Horiguchi Y, Takahashi C, Imamura S
Department of Dermatology, Faculty of Medicine, Kyoto University, Japan.
Am J Dermatopathol. 1993 Feb;15(1):59-63. doi: 10.1097/00000372-199302000-00011.
We report a solitary nodular form of primary cutaneous amyloidosis due to locally infiltrating plasma cells. An 81-year-old Japanese women presented with a scarlet, dome-shaped 1.5-cm nodule with an irregular surface. Histology showed thick deposits of eosinophilic, oval, and homogeneous bodies in the dermis with mild infiltrates of mononuclear cells. The homogeneous bodies stained positively with periodic acid-Schiff, Congo red, and Yanagihara's Dylon stain, and immunohistochemically with anti-human lambda light-chain antibody. Methylgreen pyronine staining revealed that approximately half of the cellular infiltrates around the vessels were plasma cells. Electron microscopy demonstrated the homogeneous bodies to be amyloid masses, a part of which were in the cytoplasm of the plasma cells. Laboratory examination showed a slight elevation of IgG but no obvious findings suspicious for systemic amyloidosis or gammopathy.

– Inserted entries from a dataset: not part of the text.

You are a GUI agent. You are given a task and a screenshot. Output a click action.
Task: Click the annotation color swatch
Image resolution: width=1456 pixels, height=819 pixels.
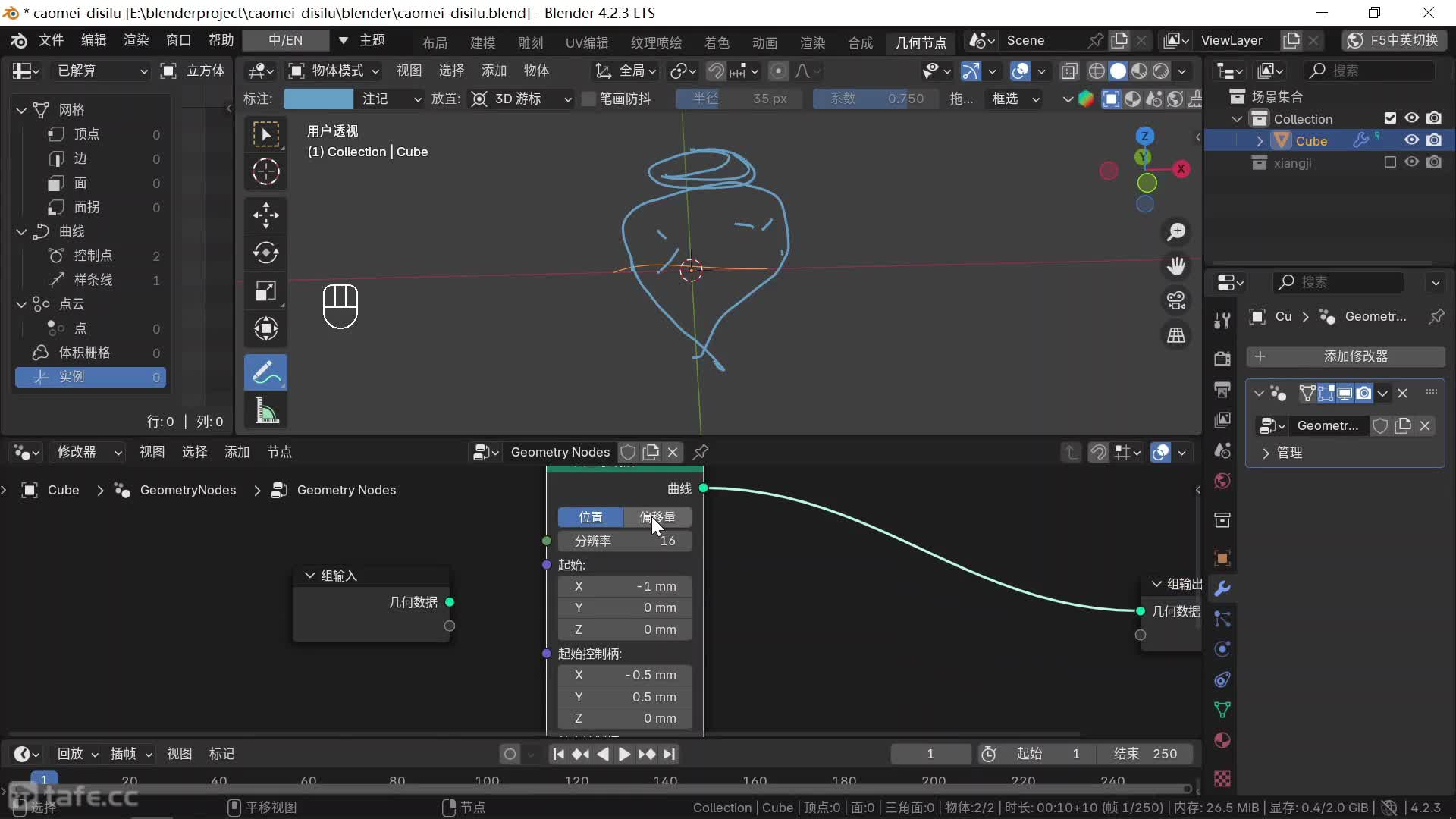tap(318, 99)
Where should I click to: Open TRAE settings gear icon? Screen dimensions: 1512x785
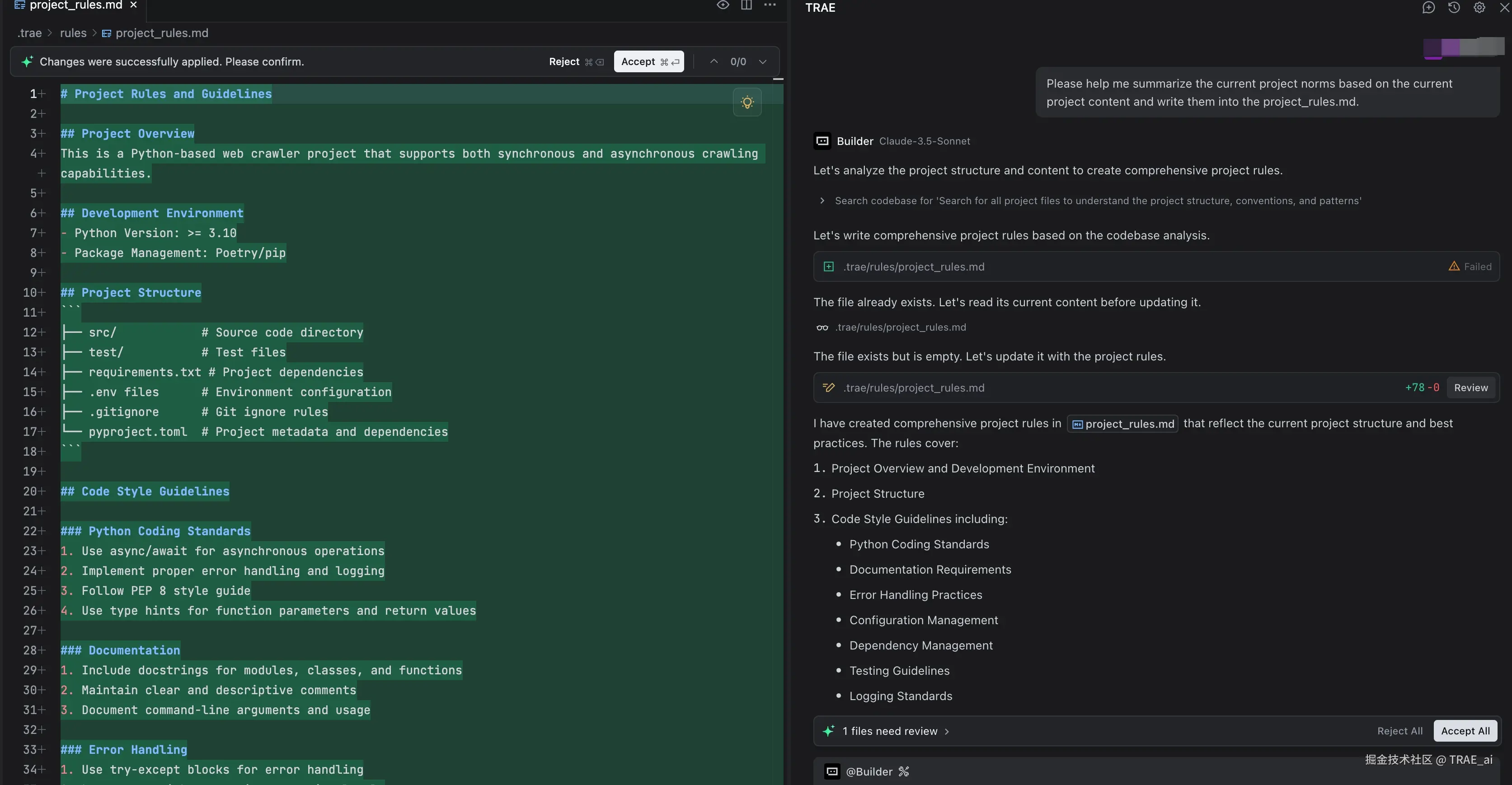1479,8
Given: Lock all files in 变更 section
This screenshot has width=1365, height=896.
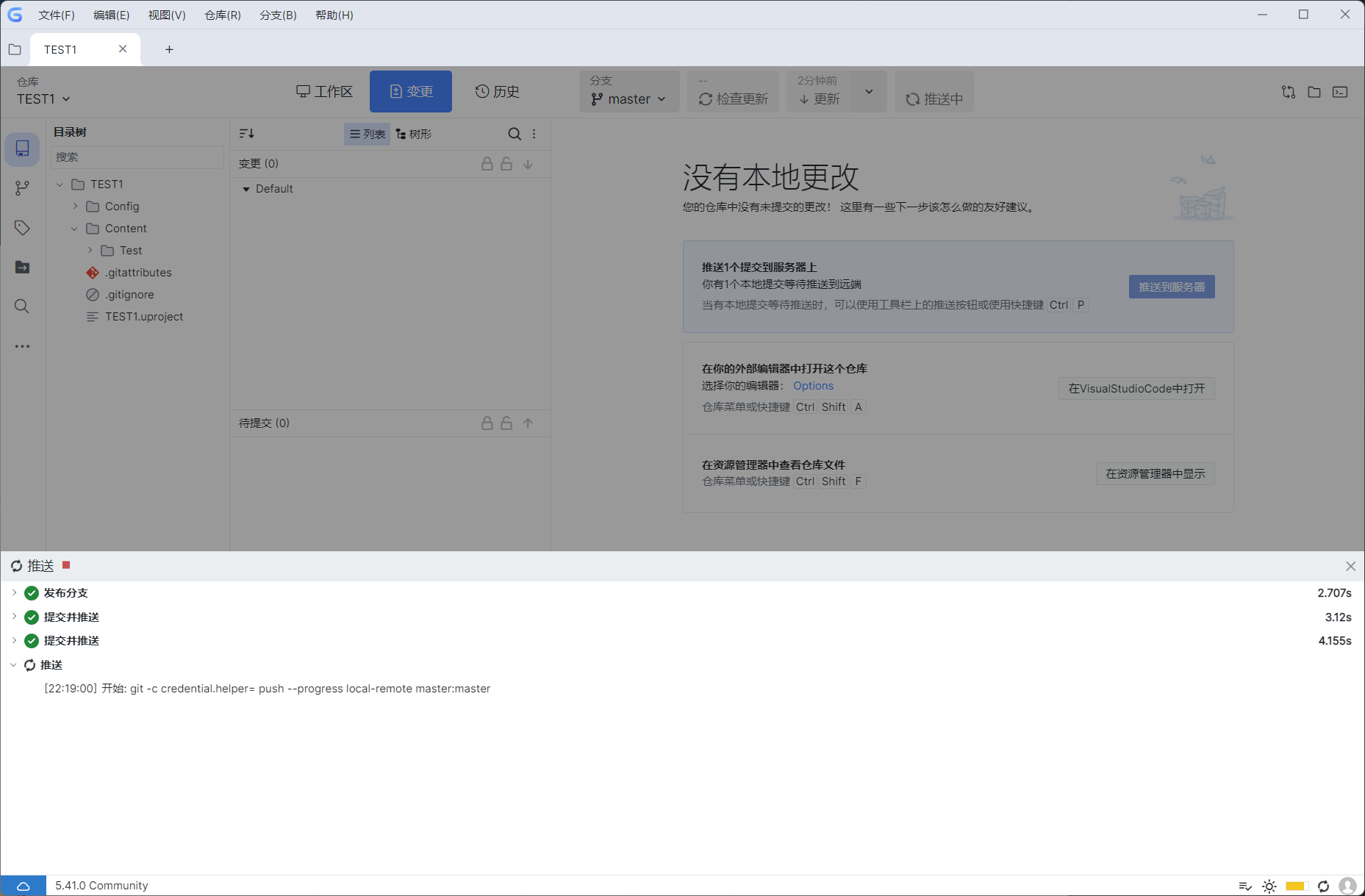Looking at the screenshot, I should [487, 163].
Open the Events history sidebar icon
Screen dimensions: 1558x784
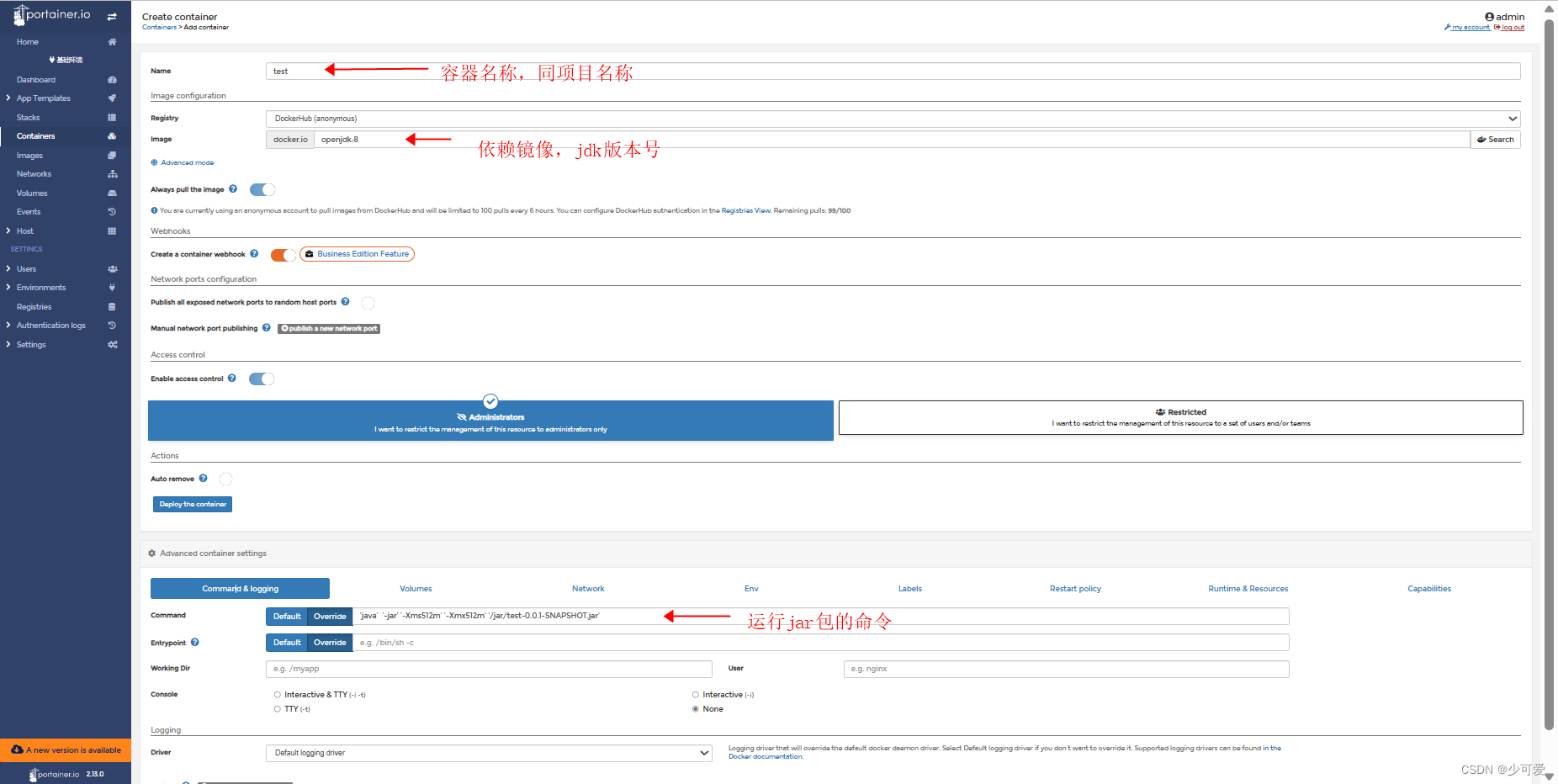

我们报告了一例因局部浸润浆细胞导致的孤立结节型原发性皮肤淀粉样变。一名81岁的日本女性,出现一个表面不规则的1.5厘米猩红色圆顶状结节。组织学检查显示真皮内有嗜酸性、椭圆形且均质的物质厚层沉积,伴有轻度单核细胞浸润。这些均质物质经高碘酸 - 希夫染色、刚果红染色和柳原氏迪隆染色呈阳性,免疫组化检查显示抗人λ轻链抗体染色阳性。甲基绿派洛宁染色显示血管周围约一半的细胞浸润为浆细胞。电子显微镜检查证实这些均质物质为淀粉样物质团块,其中一部分存在于浆细胞的细胞质中。实验室检查显示IgG略有升高,但无明显提示系统性淀粉样变或丙种球蛋白病的可疑发现。